Banyuwangi (Kabarpas.com)- Kepolisian sektor Srono Banyuwangi berhasil membekuk tiga orang pengedar pupuk palsu di wilayah hukumnya. Penangkapan dilakukan berdasarkan laporan dari korban pembeli pupuk tersebut.
Tiga pengedar pupuk palsu tersebut berasal dari Kabupaten Bojonegoro. Diantaranya yaitu berinisial HD (45) sebagai sopir, RJ (30) dan YN (32) sebagai kuli. Ketinganya ditangkap anggota Reskrim Polsek Srono saat sedang mendistribusikan pupuk palsu ke Desa Plampang, Kecamatan Muncar, Banyuwangi.
Menurut Kanit Reskrim Polsek setempat IPDA Sutarman mengatakan, sebelum penangkapan dilakukan anggota melakukan pengintaian, dan pembuntutan terhadap ketiga pelaku tersebut hingga tertangkap.
“Dari hasil penangkapan ITU, kita amankan barang bukti 1 unit mobil pikap dengan nopol S 9093 HG, telepon genggam, dan 2,5 ton pupuk palsu.” tegas anggota polisi berpangkat balok dua itu kepada Kabarpas.com, Jumat (10/06/2016).
IPDA Sutarman menambahkan, saat ini ketiga pelaku masih dalam proses penyidikan. “Merak kita jerat dengan pasal 60 ayat 1, UU RI no. 13 Tahun 1992, dengan hukuman kurungan 5 tahun penjara,” imbuhnya.
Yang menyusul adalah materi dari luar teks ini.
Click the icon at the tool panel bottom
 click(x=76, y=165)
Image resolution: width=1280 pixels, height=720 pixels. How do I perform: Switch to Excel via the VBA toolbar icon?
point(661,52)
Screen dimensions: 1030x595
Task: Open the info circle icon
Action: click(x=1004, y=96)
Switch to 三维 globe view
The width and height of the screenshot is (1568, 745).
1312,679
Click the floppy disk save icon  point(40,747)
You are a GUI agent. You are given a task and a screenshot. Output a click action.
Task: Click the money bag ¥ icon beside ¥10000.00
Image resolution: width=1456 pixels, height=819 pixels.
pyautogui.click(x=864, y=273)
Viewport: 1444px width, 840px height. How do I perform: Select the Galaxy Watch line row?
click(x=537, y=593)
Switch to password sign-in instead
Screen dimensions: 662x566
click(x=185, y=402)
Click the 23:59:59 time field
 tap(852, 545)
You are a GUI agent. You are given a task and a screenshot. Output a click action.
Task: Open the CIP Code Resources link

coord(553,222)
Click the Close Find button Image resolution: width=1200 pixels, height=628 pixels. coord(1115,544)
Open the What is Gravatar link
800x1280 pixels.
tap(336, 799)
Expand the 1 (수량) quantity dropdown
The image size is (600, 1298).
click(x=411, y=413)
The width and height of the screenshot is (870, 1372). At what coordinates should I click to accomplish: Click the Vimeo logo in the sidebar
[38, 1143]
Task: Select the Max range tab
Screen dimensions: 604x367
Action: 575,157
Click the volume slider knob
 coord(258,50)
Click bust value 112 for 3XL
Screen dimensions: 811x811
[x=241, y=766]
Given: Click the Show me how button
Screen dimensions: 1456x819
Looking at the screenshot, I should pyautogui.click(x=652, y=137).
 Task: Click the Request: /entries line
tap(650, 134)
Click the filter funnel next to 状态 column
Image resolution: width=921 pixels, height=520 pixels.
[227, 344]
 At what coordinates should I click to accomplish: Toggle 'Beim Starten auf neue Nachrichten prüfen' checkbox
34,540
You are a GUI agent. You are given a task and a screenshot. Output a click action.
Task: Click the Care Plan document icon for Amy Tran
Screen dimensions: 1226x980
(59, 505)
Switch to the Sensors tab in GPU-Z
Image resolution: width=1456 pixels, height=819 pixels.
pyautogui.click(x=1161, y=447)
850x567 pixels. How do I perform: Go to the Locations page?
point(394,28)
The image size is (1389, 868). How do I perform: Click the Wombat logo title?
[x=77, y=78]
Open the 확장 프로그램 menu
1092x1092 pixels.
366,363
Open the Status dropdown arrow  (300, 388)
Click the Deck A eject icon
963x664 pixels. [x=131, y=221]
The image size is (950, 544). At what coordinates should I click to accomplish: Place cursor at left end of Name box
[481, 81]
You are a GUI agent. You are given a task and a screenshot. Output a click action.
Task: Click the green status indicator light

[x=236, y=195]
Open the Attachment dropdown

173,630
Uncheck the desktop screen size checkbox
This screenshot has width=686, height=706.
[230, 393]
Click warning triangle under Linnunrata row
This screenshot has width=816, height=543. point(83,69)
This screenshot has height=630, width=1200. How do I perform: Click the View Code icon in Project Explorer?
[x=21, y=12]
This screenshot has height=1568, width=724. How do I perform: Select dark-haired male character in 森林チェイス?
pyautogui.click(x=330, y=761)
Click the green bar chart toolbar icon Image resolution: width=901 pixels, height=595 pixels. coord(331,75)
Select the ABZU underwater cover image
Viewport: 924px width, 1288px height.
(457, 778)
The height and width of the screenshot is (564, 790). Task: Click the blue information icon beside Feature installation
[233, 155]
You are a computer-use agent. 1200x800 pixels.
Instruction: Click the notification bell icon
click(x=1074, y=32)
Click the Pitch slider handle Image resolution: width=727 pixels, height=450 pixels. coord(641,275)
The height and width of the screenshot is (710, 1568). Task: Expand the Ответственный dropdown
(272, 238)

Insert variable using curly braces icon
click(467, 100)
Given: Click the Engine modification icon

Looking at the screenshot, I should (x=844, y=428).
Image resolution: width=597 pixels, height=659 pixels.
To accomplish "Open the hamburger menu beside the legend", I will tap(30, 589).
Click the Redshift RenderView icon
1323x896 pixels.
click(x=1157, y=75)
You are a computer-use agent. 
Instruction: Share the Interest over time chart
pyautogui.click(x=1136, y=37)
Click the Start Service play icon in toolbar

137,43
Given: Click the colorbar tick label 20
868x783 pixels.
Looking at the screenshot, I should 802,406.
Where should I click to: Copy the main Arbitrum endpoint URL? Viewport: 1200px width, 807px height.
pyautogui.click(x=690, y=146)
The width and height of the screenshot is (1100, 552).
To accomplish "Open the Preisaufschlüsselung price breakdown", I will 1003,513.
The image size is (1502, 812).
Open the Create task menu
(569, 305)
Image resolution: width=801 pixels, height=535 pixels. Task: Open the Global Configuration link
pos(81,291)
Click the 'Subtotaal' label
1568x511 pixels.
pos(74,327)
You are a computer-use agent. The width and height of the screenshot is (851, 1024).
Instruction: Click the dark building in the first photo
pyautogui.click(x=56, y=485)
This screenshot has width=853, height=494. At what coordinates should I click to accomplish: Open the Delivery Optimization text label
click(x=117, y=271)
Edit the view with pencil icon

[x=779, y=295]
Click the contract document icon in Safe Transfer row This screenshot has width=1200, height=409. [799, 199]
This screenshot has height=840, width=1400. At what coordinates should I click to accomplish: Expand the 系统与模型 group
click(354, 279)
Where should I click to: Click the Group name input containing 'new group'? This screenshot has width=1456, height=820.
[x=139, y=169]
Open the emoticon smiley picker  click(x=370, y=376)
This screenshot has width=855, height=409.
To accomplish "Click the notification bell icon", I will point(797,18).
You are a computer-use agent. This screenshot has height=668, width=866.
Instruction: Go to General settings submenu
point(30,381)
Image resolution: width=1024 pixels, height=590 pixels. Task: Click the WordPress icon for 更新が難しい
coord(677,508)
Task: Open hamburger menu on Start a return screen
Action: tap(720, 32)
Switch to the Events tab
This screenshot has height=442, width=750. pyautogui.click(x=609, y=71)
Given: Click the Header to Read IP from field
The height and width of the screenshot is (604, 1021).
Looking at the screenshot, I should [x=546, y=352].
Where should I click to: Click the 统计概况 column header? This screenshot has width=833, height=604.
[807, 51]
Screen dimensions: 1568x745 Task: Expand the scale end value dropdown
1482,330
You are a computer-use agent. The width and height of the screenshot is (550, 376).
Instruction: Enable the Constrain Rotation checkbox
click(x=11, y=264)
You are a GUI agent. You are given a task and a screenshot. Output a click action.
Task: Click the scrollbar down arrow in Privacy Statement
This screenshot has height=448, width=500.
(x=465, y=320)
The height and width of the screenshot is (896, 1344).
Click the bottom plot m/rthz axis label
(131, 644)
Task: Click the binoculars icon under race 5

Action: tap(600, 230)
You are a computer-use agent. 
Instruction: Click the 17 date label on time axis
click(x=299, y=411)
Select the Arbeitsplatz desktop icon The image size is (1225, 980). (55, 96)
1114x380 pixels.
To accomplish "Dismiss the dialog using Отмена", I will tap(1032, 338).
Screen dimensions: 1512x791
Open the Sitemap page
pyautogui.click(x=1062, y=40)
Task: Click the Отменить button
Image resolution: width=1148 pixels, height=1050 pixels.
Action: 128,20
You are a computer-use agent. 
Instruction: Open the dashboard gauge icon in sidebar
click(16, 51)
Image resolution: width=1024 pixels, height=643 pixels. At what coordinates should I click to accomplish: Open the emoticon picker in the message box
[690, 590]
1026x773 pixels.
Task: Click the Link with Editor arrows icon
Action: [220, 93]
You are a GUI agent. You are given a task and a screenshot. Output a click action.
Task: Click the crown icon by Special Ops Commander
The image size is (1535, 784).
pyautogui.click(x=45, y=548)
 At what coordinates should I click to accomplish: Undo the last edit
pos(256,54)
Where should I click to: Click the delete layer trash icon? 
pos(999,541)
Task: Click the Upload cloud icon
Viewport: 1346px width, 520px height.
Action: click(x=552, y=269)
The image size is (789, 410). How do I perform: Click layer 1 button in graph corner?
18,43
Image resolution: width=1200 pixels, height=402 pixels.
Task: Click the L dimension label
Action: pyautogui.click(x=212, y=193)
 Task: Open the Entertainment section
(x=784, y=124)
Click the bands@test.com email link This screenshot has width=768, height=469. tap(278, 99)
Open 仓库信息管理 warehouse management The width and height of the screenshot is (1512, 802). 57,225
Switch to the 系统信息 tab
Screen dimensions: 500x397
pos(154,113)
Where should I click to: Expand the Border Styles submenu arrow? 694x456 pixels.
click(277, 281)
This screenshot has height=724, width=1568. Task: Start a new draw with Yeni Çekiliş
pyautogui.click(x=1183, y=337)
Selain itu, Ipda Sutarman juga mengatakan bahwa sebelumnya mereka bertiga sudah 6 bulan mengedarkan pupuk palsu di Kabupaten Banyuwangi, sasaran mereka adalah para petani dengan iming-iming harga murah. “Selain dengan pembelian secara cash, pengedar pupuk palsu ini juga melayani transaksi secara barter,” pungkasnya. (dik/tin).